Valor Econômico - https://valor.globo.com/
26 de Mar de 2024

Mercado de carbono e os povos da floresta
Está na mão dos senadores a opção entre reconhecer a autonomia e a capacidade de autodeterminação dos povos e das comunidades e de suas entidades representativas ou, de outro, submeter essas comunidades e suas decisões a uma burocracia estatal

Manoel Eduardo Alves Camargo e Gomes
Adriano Camargo Gomes

26/03/2024

O mercado de créditos de carbono, que desperta cada vez mais interesse nacional e internacional, tem chamado a atenção mais por suas falhas e pelos valores astronômicos envolvidos do que pelos benefícios gerados ao meio ambiente. Nesse complexo cenário, ganham importância as discussões sobre a regulamentação do mercado de carbono, que têm avançado no Brasil: recentemente, foi aprovado na Câmara dos Deputados o Projeto de Lei (PL) no 2.148/2015 (baseado no PL 412/2022, anteriormente aprovado no Senado), denominado de "PL do Carbono", que trata do Mercado Brasileiro de Redução de Emissões (MBRE).

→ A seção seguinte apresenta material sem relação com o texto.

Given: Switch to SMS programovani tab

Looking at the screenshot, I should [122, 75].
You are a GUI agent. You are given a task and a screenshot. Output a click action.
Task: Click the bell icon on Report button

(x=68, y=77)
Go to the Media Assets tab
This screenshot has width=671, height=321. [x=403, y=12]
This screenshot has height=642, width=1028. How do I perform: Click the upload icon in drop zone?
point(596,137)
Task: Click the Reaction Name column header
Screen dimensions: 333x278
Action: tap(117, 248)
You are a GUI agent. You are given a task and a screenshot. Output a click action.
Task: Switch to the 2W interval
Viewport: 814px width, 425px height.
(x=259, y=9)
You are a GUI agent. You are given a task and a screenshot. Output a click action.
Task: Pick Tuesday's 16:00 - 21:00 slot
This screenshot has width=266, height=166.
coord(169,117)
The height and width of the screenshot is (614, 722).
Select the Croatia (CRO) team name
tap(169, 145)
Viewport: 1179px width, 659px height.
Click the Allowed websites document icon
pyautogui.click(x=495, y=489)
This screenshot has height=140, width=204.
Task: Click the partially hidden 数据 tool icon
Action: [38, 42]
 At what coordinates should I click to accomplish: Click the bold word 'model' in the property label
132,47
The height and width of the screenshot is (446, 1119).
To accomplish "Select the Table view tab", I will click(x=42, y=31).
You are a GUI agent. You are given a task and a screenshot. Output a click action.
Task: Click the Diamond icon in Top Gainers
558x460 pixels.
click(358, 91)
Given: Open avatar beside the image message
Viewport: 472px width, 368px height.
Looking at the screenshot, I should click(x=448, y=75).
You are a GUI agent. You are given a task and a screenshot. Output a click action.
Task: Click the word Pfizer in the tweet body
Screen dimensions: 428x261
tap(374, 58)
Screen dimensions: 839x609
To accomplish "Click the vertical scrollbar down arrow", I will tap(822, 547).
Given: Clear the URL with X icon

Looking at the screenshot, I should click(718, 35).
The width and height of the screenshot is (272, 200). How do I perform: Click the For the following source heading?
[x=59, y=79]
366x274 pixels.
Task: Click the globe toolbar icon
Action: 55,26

Por causa das alterações feitas na Câmara, o PL foi devolvido ao Senado, onde atualmente se encontra para nova apreciação. Um dos principais acertos do PL é o fato de não se omitir sobre a relação entre o mercado de créditos de carbono e as áreas ocupadas por povos originários e comunidades tradicionais. Ao reconhecer que esses povos e comunidades são titulares dos créditos gerados nas áreas que tradicionalmente ocupam, o PL avança em comparação com a legislação vigente. Ainda assim, o PL do Carbono não consegue de fato vencer o preconceito histórico, fruto do colonialismo, de que ainda são vítimas os moradores da floresta.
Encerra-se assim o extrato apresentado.